Question

A plane flying horizontally at an altitude of 1 mi and a speed of 470 mi/h passes directly over a radar station. Find the rate at which the distance from the plane to the station is increasing when it is 2 mi away from the station. (Round your answer to the nearest whole number.)

Answer 1

Answer:

407 mi/h

Step-by-step explanation:

Given:

Speed of plane (s) = 470 mi/h

Height of plane above radar station (h) = 1 mi

Let the distance of plane from station be 'D' at any time 't' and let 'x' be the horizontal distance traveled in time 't' by the plane.

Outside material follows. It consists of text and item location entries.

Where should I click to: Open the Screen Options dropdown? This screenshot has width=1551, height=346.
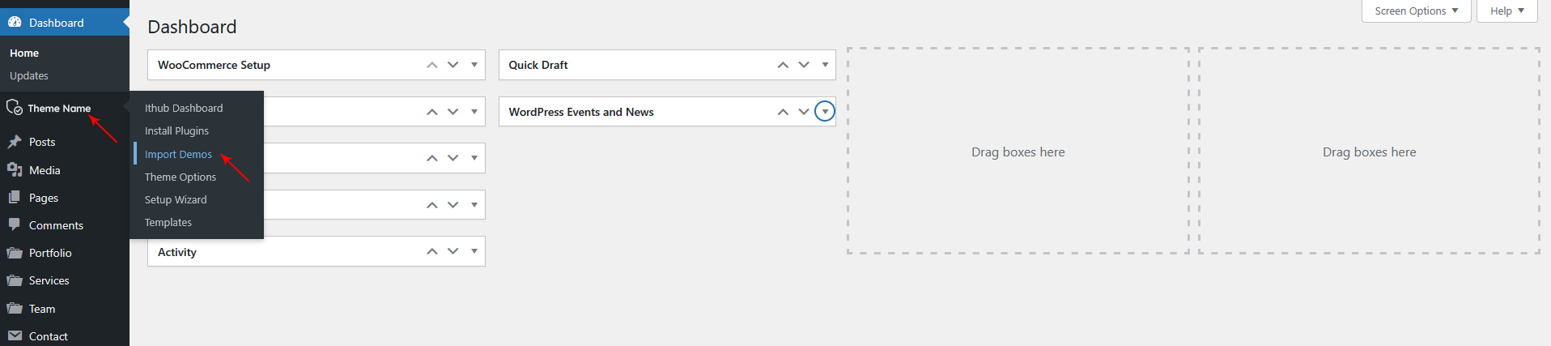pyautogui.click(x=1416, y=11)
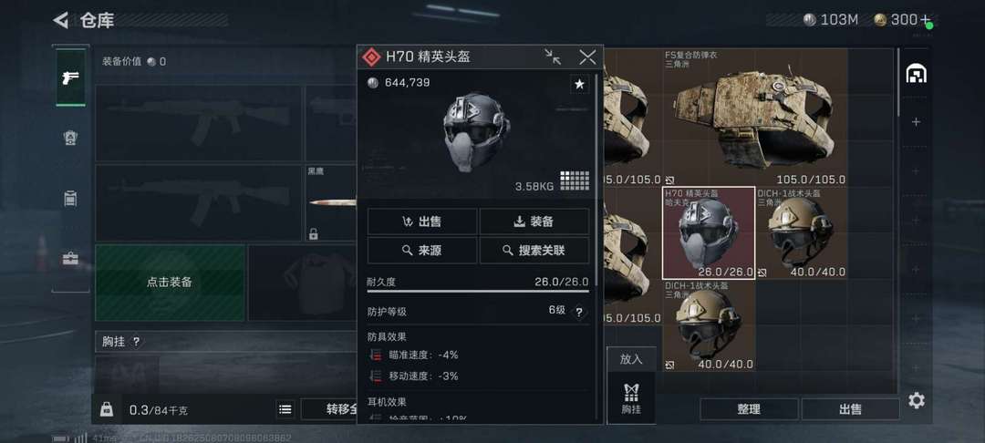The image size is (985, 443).
Task: Select the FS复合防弹衣 armor thumbnail
Action: pyautogui.click(x=754, y=118)
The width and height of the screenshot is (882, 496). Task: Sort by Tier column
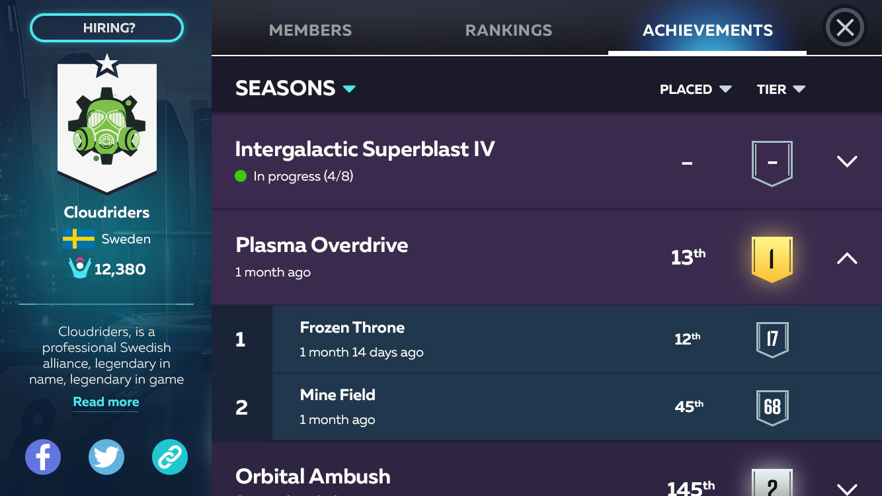781,89
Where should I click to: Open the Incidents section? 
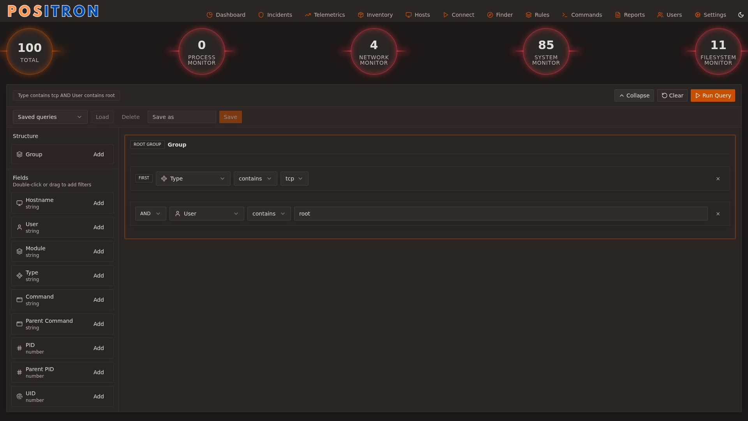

Consider a right angled triangle representing the above scenario.

We can see that, the height 'h' remains fixed as the plane is flying horizontally.

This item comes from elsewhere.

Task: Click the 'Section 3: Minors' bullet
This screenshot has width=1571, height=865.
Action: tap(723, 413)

Speed of the plane is nothing but the rate of change of horizontal distance of plane. So, $s=\frac{dx}{dt}=470\ mi/h$

Now, applying Pythagoras theorem to the triangle, we have:

$D^2=h^2+x^2\\\\D^2=1+x^2$

Differentiating with respect to time 't', we get:

$2D\frac{dD}{dt}=0+2x\frac{dx}{dt}\\\\\frac{dD}{dt}=\frac{x}{D}(s)$

Now, when the plane is 2 miles away from radar station, then D = 2 mi

Also, the horizontal distance traveled can be calculated using the value of 'D' in equation (1). This gives,

$2^2=1+x^2\\\\x^2=4-1\\\\x=\sqrt3=1.732\ mi$

Now, plug in all the given values and solve for $\frac{dD}{dt}$. This gives,

$\frac{dD}{dt}=\frac{1.732\times 470}{2}=407.02\approx 407\ mi/h$

Therefore, the distance from the plane to the station is increasing at a rate of 407 mi/h.